§ **Written exercise**:
Can you continue the Ultra Ethernet fabric setup text from where it stops?

Sunday, 7 September 2025

Ultra Ethernet: Fabric Setup

Introduction: Job Environment Initialization

Distributed AI training requires careful setup of both hardware and software resources. In a UET-based system, the environment initialization proceeds through several key phases, each ensuring that GPUs, network interfaces, and processes are correctly configured before training begins:


1. Fabric Endpoint (FEP) Creation

Each GPU process is associated with a logical Fabric Endpoint (FEP) that abstracts the connection to its NIC port. FEPs, together with the connected switch ports, form a Fabric Plane (FP)—an isolated, high-performance data path. The NICs advertise their capabilities via LLDP messages to ensure compatibility and readiness.

2. Vendor UET Provider Publication

Once FEPs are created, they are published to the Vendor UET Provider, which exposes them as Libfabric domains. This step makes the Fabric Addresses (FAs) discoverable, but actual communication objects (endpoints, address vectors) are created later by the application processes. This abstraction ensures consistent interaction with the hardware regardless of vendor-specific implementations.

3. Job Launcher and Environment Variables

When a distributed training job is launched, the job launcher (e.g., Torchrun) sets up environment variables for each process. These include the master rank IP and port, local and global ranks, and the total number of processes.

§ **Data extract**:

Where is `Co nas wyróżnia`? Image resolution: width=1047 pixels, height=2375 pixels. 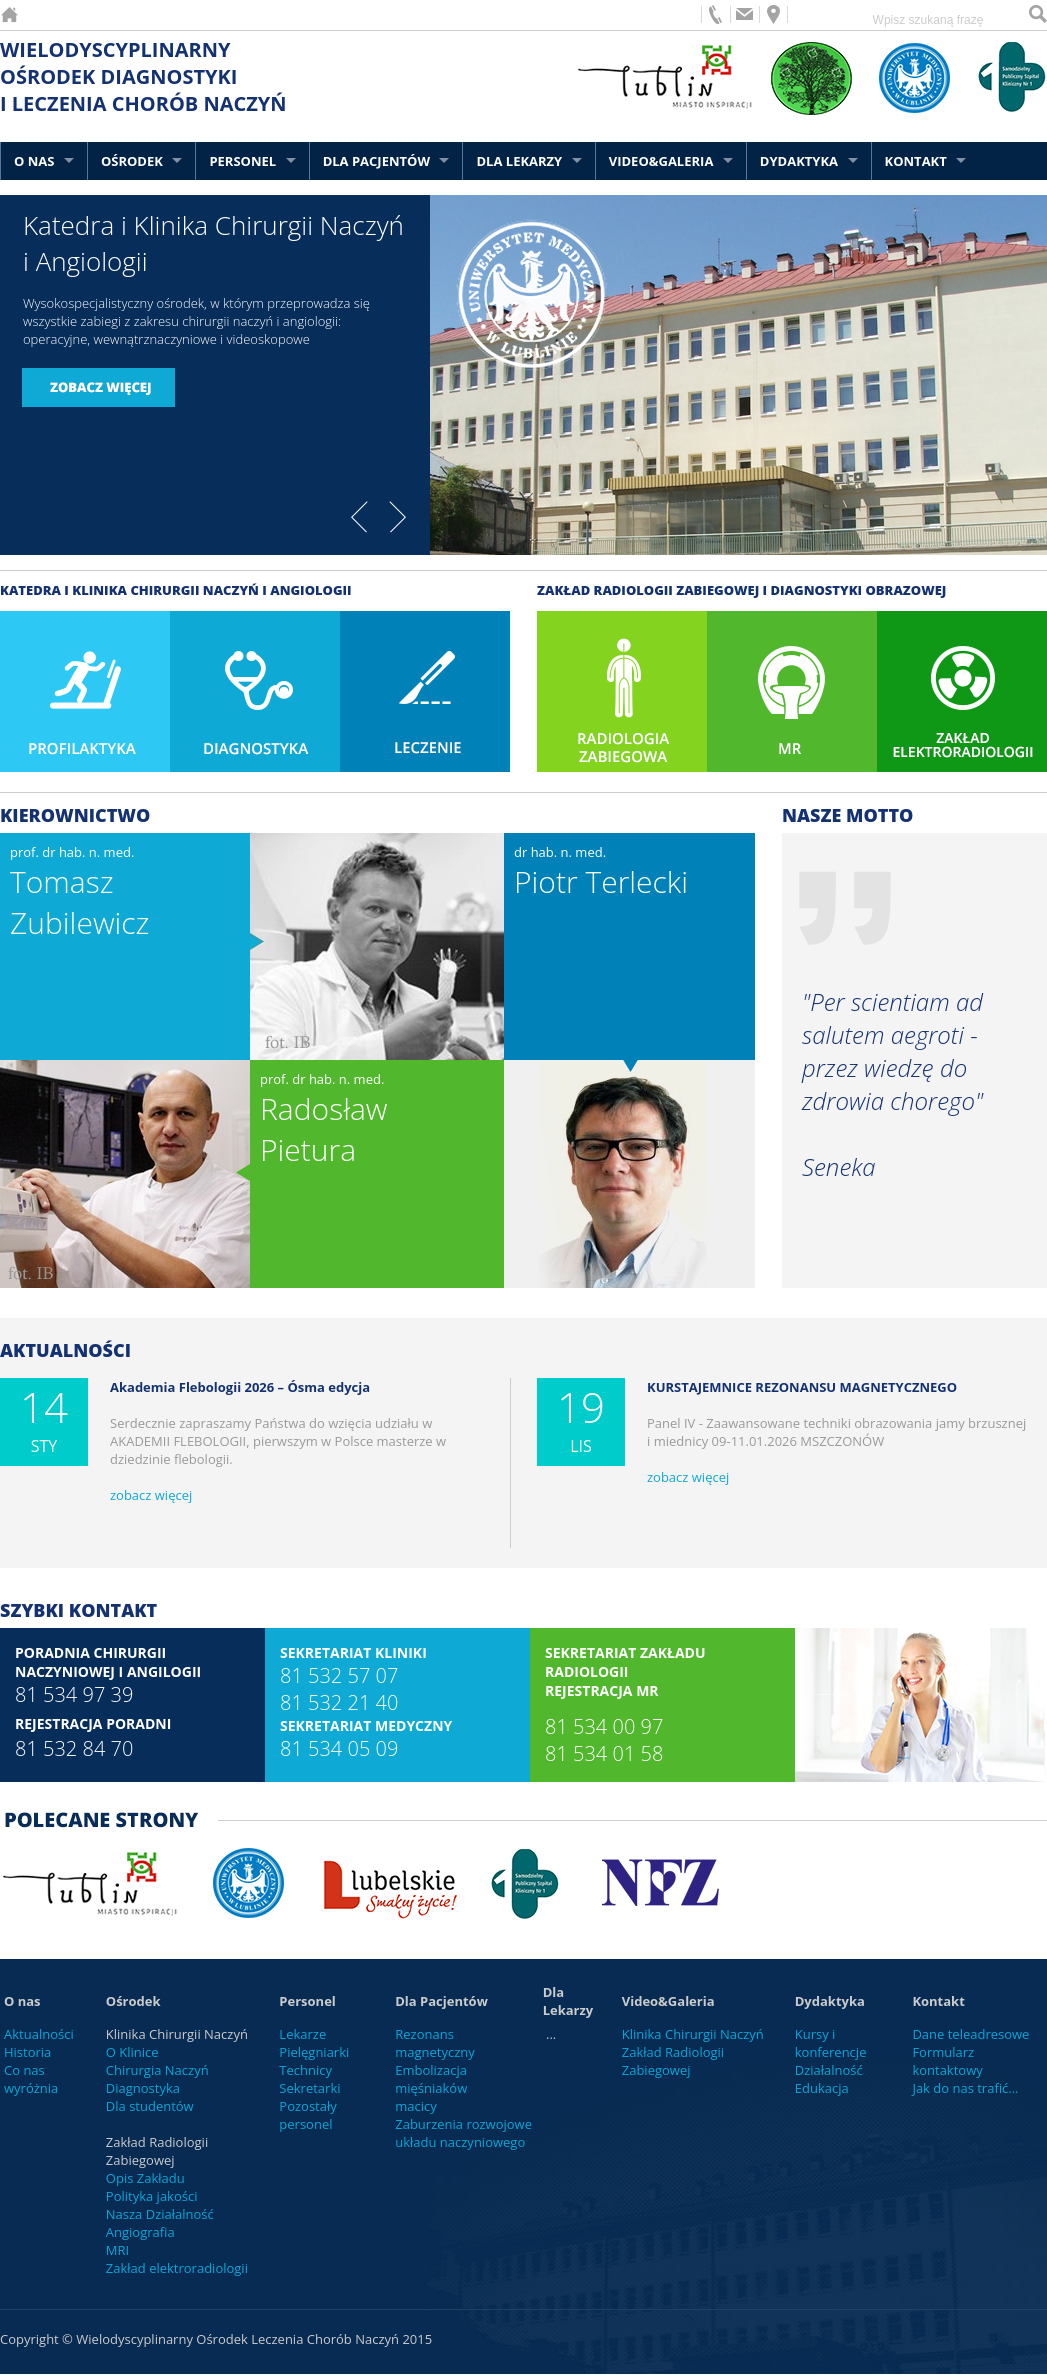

§ **Written response**:
4. Environment Variable Interpretation

The framework reads the environment variables to compute process-specific Global Rank IDs and assign processes to GPUs. The lowest global rank is designated as the master rank, which coordinates control connections and allocates GPU memory for training data, model weights, and gradients.

5. Control Channel Establishment

Processes establish TCP connections with the master rank, exchanging metadata including JobID, ranks, and Fabric Endpoint information. The master generates and distributes the NCCL Unique ID (UID), defining collective communication groups. The control channel remains open throughout training, used for coordination, synchronization, and distribution of model partitions in model-parallel setups.

6. Initialized Job

After these phases, all GPUs are assigned unique process IDs and global ranks, know their collective communication groups, and have their Fabric Endpoints accessible via Libfabric. The job environment is now fully prepared to run the application—in this case, an AI training workload.

Fabric Endpoint - FEP


A Fabric Endpoint (FEP) is a logical entity that abstracts the connection between a single process running on a GPU and the NIC port attached to that GPU. In a UET-based system, FEPs and their connected interfaces on scale-out backend switches together form a Fabric. The path between FEPs, including the uplink switch ports, defines belongs to same Fabric Plane (FP), an isolated data path between FEPs.


The FEP abstraction is conceptually like a Routing and Forwarding Instance (VRF) on a Layer 3 router or switch. An administrator creates each FEP and assigns it an IP address, referred to in UET as a Fabric Address (FA). FEPs within the same FP may belong to the same or different IP subnets, depending on the chosen backend network rail topology. If FEPs in a closed FP belong to different subnets, those subnets must still be part of the same routing instance on layer 3 devices to preserve plane isolation. In comparison with modern data center networks using BGP EVPN, a Fabric Plane can be thought of as analogous to either a Layer 2 VNI or a Layer 3 VNI.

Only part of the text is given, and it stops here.